Feb. 5 (Bloomberg) -- Gedeon Richter Nyrt., Hungary’s largest drugmaker, suffered its biggest daily decline in more than a year after fourth-quarter profit missed analysts’ estimates and the company said revenue may decline this year.
The shares fell as much as 4.1 percent and closed 3.8 percent lower at 4,357 forint in Budapest, the biggest decline since Nov. 2012. The stock, which closed at a month-low, has lost 1 percent this year after climbing 21 percent in 2013.
Net income slumped 61 percent to 4.8 billion forint in the fourth quarter, missing the 12 billion-forint mean estimate in a Bloomberg survey of five analysts. Sales grew 8.9 percent to 91 billion forint and the company posted financial losses of 1.7 billion forint and a further 1.5 billion-forint writedown after terminating a research project, according to its regulatory statement today.

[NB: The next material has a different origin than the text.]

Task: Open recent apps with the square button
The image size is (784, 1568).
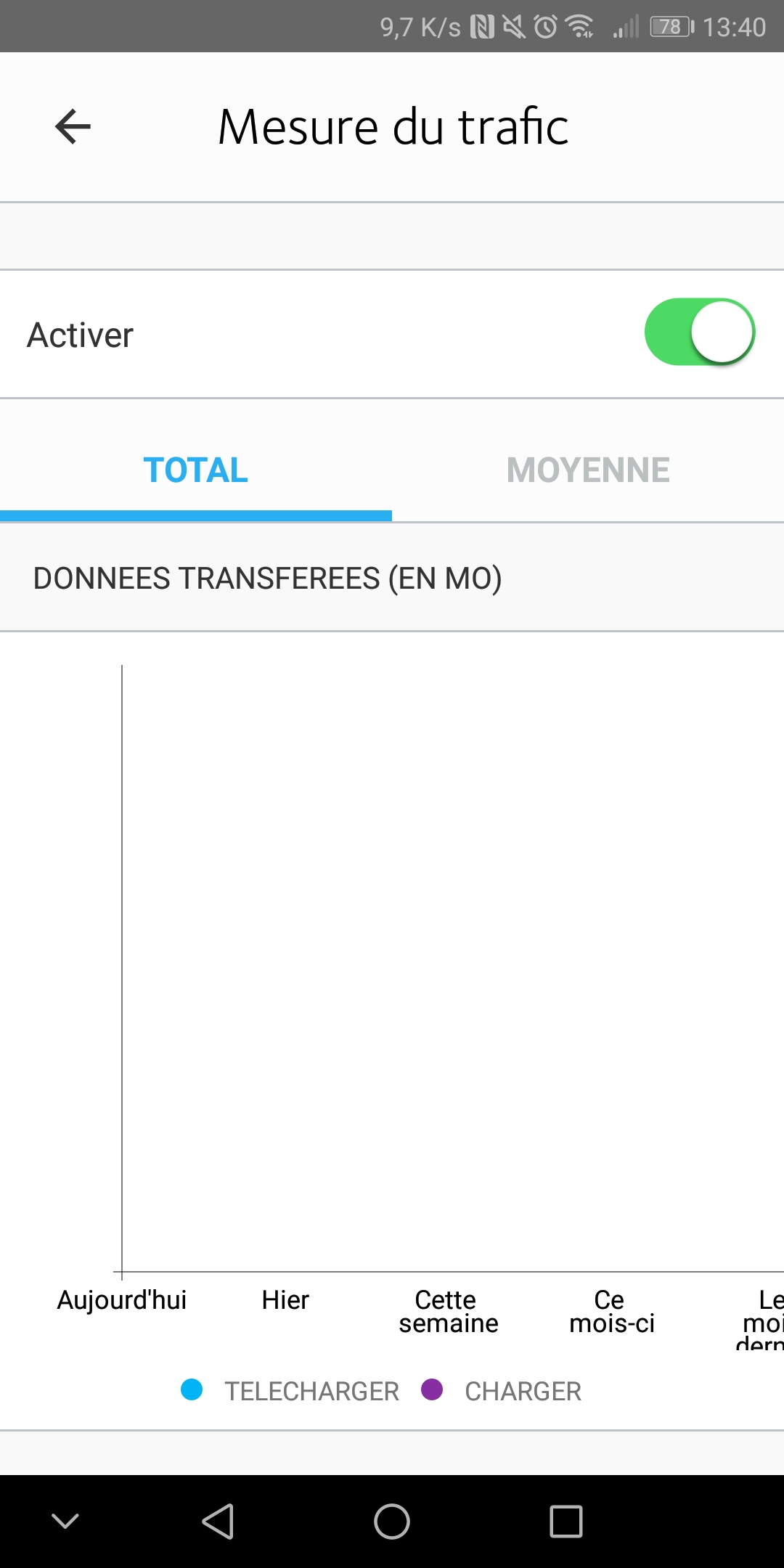Action: (x=566, y=1521)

“Richter had a very weak quarter, with only revenues meeting estimates,” Endre Kosa, a Budapest-based analyst at KBC Groep NV’s brokerage said by phone today. Costs may continue to weigh on profitability, he said.

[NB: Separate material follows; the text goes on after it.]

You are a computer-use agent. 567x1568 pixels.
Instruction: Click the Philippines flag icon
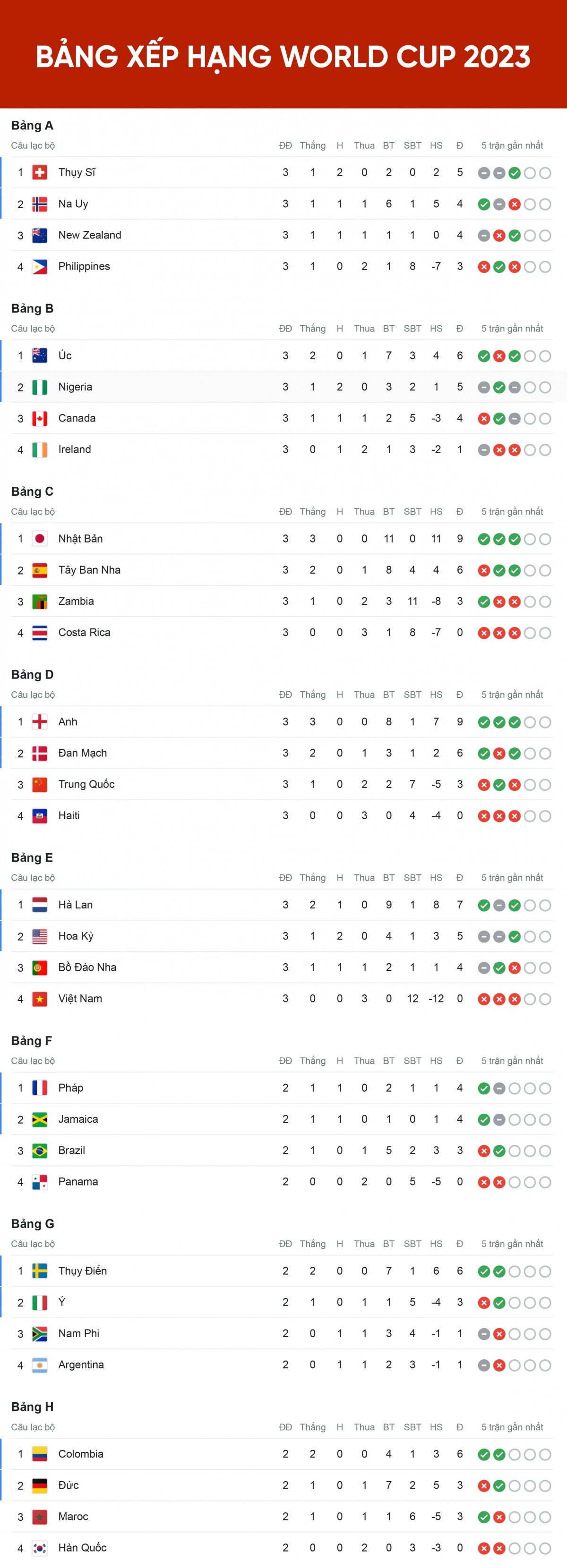(40, 267)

Richter, which sells most of its products abroad, expects revenue to shrink in 2014, with the scope of the decline depending on foreign exchange rate moves, Chief Executive Officer Erik Bogsch told reporters in Budapest today.
Investors expect revenue to increase this year and in 2015 and the company’s guidance is “a setback,” KBC’s Kosa said. Richter tends to be conservative with forecasts and investors may see an upward revision later this year, he said.
The share’s recommendation was lowered to “underweight” from “equal weight” at Concorde Securities after the company issued its revenue guidance and earnings report. Hungary’s largest brokerage also cut its end-2014 price target for the stock to 4,400 forint from 4,700 forint.
The company’s short-term outlook is “lackluster,” particularly with the ruble’s recent weakness and the economic toll of political turmoil in Ukraine, analyst Attila Vago said in an e-mailed report.